SUPPLIED DATA:

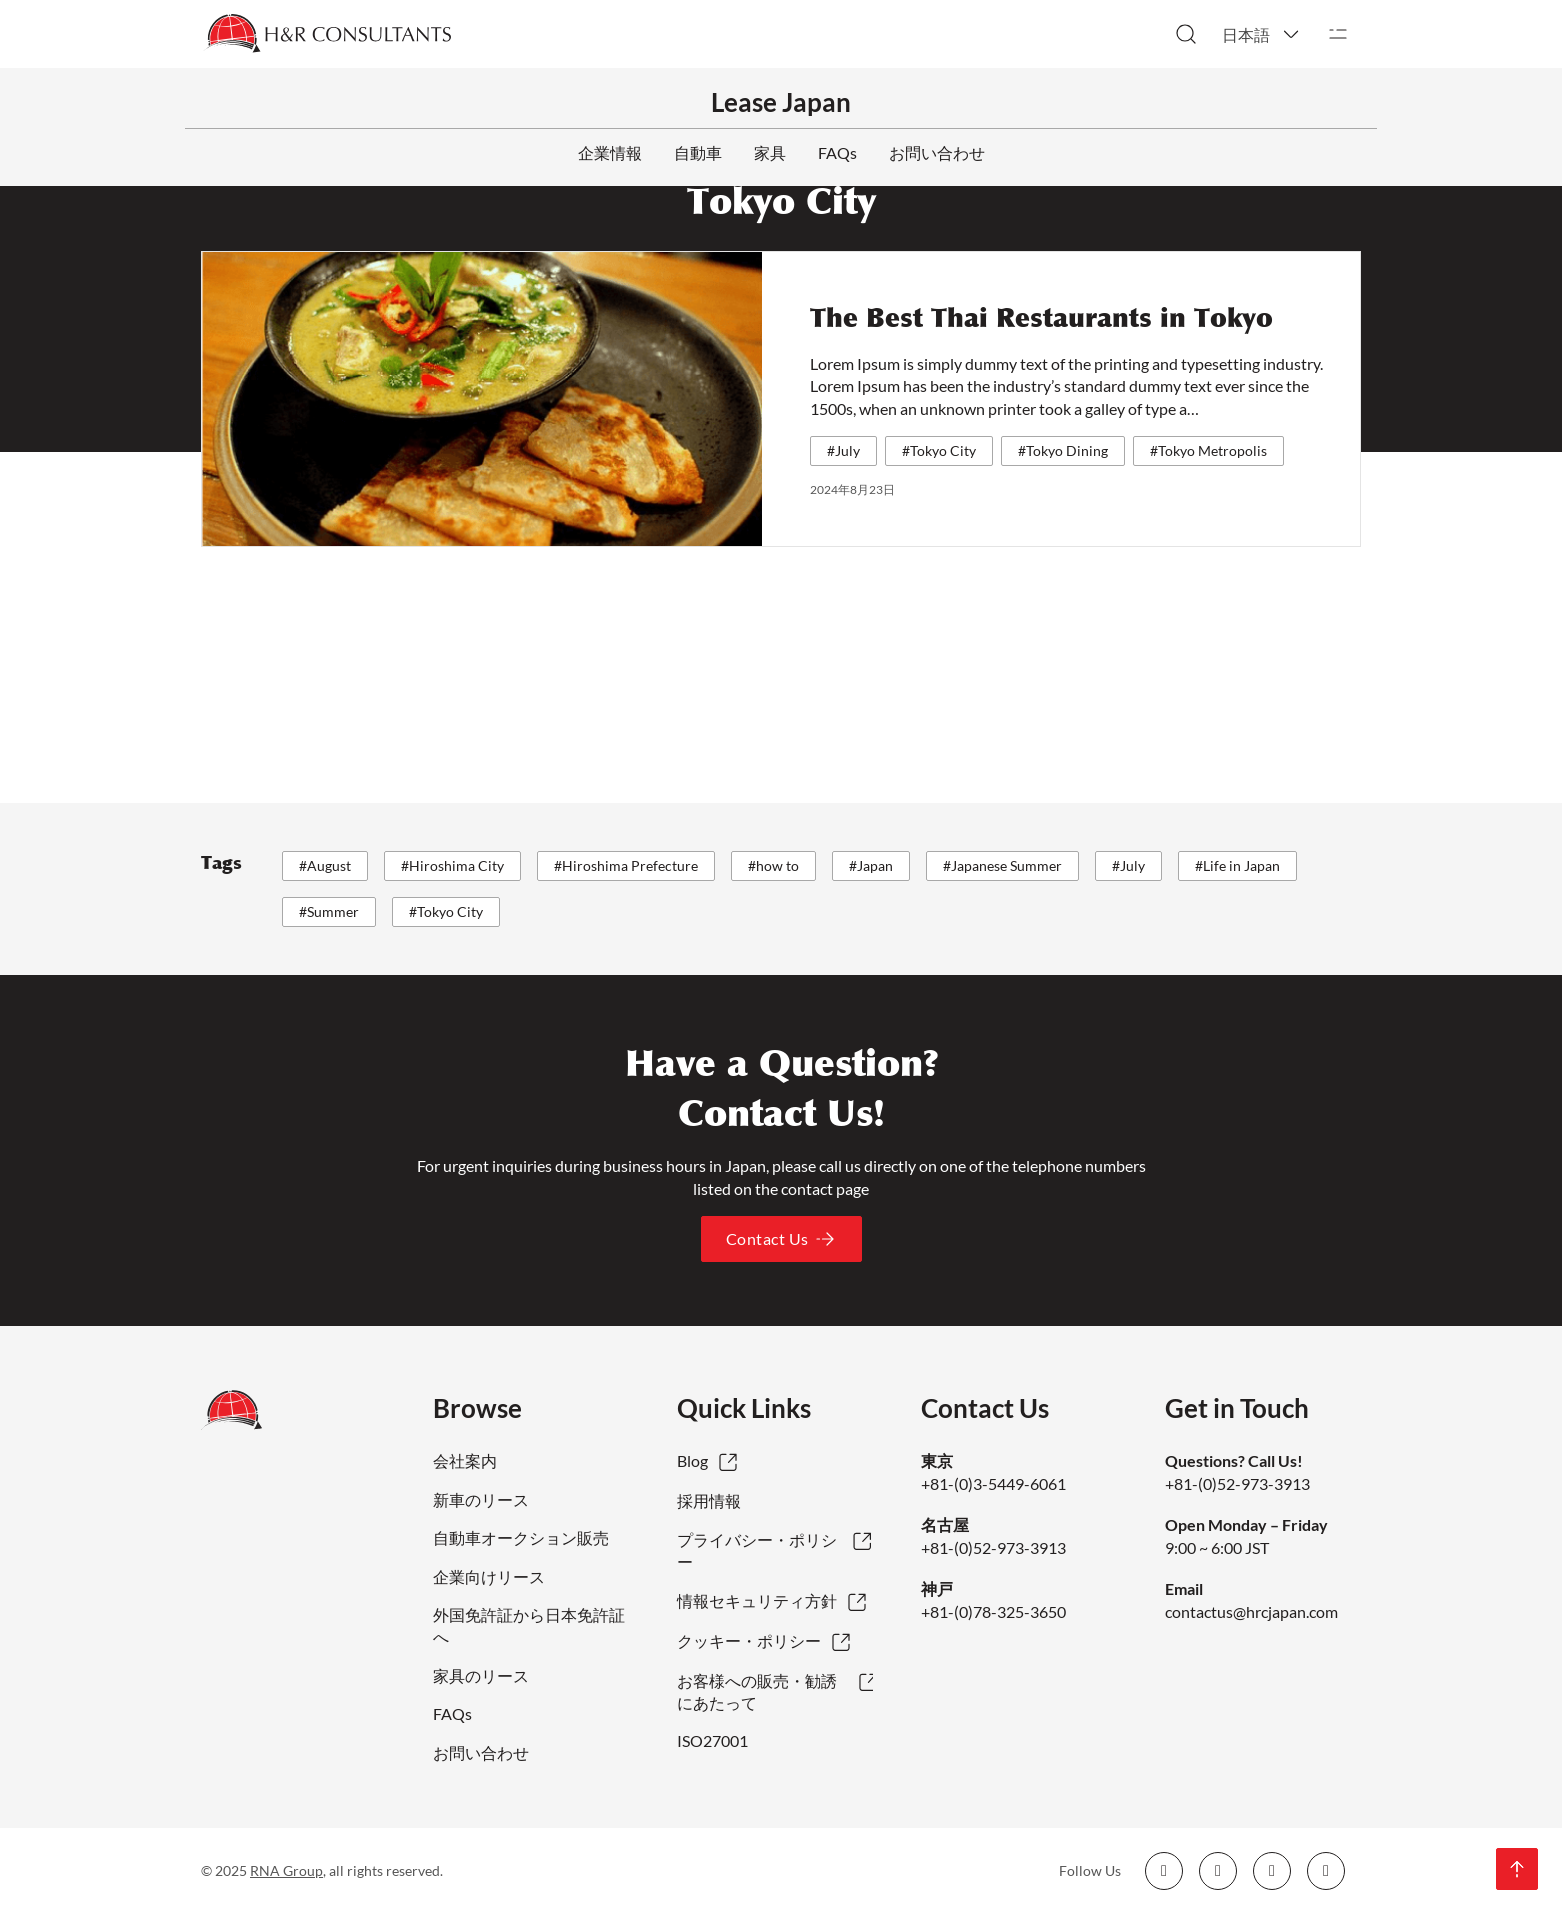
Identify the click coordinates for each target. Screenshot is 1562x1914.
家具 (770, 152)
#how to (773, 865)
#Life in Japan (1237, 865)
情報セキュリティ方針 (757, 1600)
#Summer (329, 911)
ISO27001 (712, 1740)
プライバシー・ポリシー (757, 1550)
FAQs (837, 152)
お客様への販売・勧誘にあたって (757, 1691)
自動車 (698, 152)
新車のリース (481, 1499)
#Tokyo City (939, 450)
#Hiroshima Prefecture (626, 865)
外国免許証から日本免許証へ (529, 1625)
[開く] (1338, 34)
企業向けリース (489, 1576)
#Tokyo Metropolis (1208, 450)
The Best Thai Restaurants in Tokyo (1041, 318)
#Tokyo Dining (1063, 450)
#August (325, 865)
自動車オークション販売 (521, 1537)
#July (843, 450)
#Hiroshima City (452, 865)
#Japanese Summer (1002, 865)
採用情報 (709, 1500)
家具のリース (481, 1675)
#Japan (871, 865)
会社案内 (465, 1460)
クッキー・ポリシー (749, 1640)
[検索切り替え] (1186, 34)
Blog (692, 1460)
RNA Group (286, 1870)
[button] (1262, 34)
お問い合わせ (937, 152)
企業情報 (610, 152)
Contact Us (781, 1239)
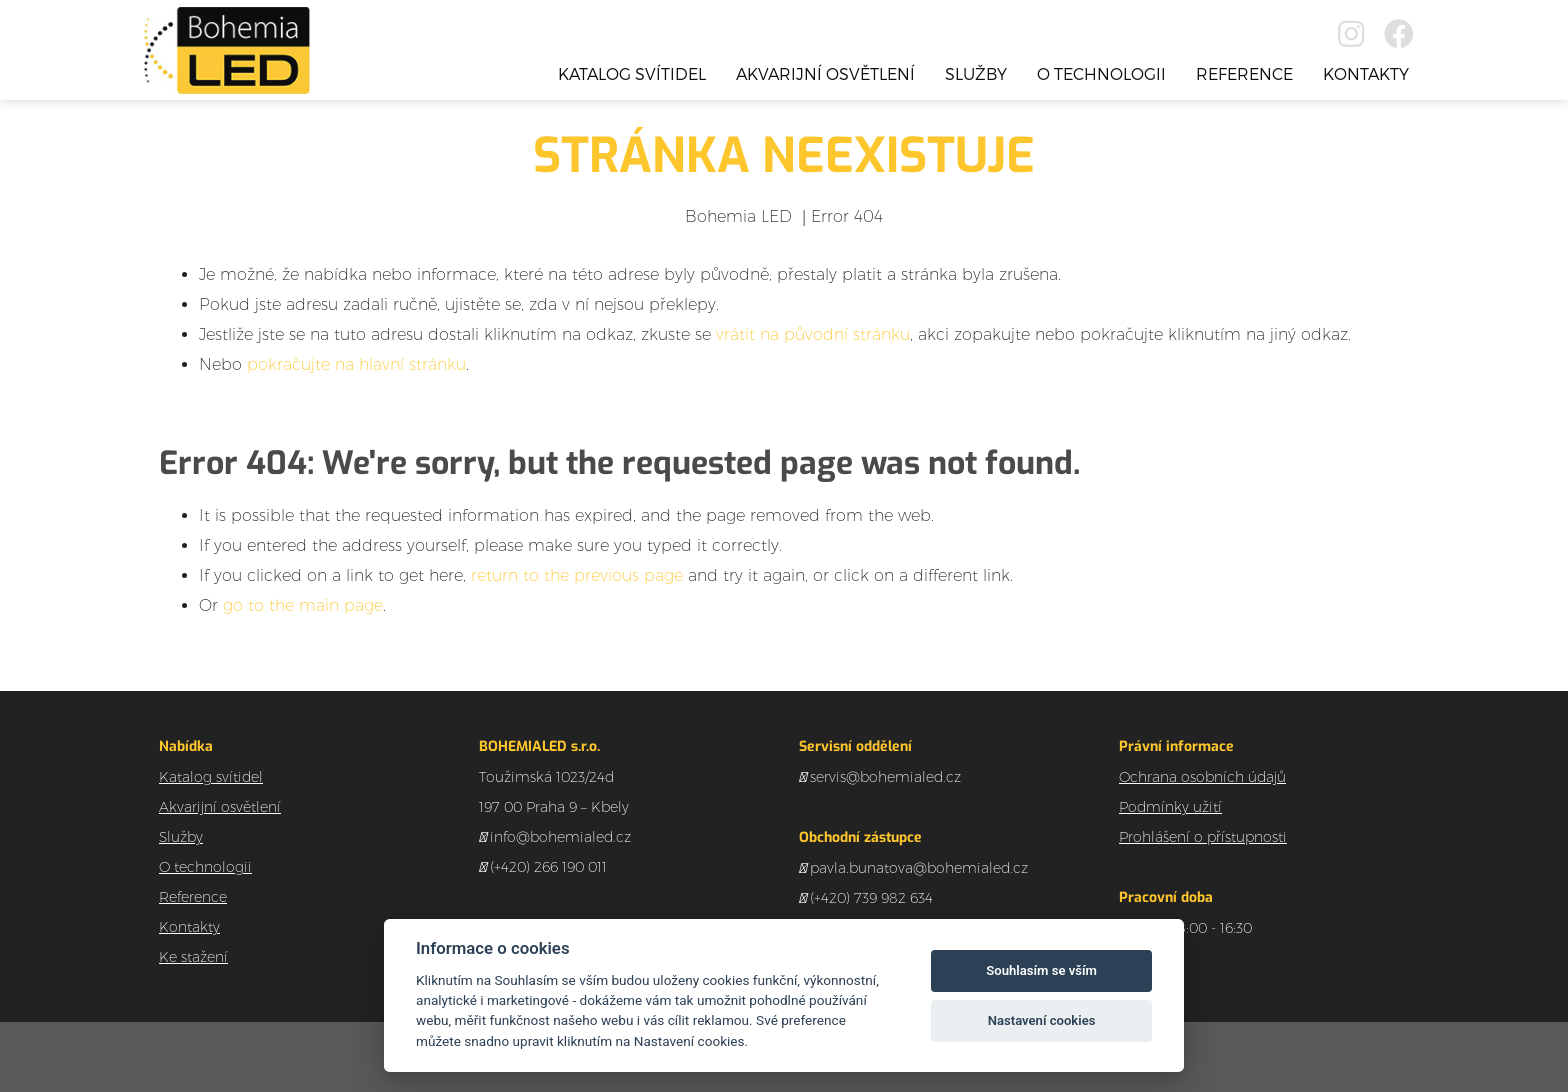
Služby (976, 73)
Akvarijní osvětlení (825, 73)
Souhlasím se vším (1041, 970)
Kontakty (1366, 73)
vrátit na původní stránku (813, 334)
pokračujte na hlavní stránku (356, 364)
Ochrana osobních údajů (1202, 777)
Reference (1244, 73)
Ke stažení (193, 957)
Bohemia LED (738, 216)
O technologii (1101, 73)
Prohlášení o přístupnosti (1203, 837)
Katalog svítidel (632, 73)
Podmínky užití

STATED TASK:
Reproduce the entries from the line containing "RNA Group (286, 1870)" through the line containing "vrátit na původní stránku (813, 334)", leaving the pictures out of your answer.

RESULT OF THE EXERCISE:
RNA Group (286, 1870)
[button] (1262, 34)
お問い合わせ (937, 152)
企業情報 (610, 152)
Contact Us (781, 1239)
Služby (976, 73)
Akvarijní osvětlení (825, 73)
Souhlasím se vším (1041, 970)
Kontakty (1366, 73)
vrátit na původní stránku (813, 334)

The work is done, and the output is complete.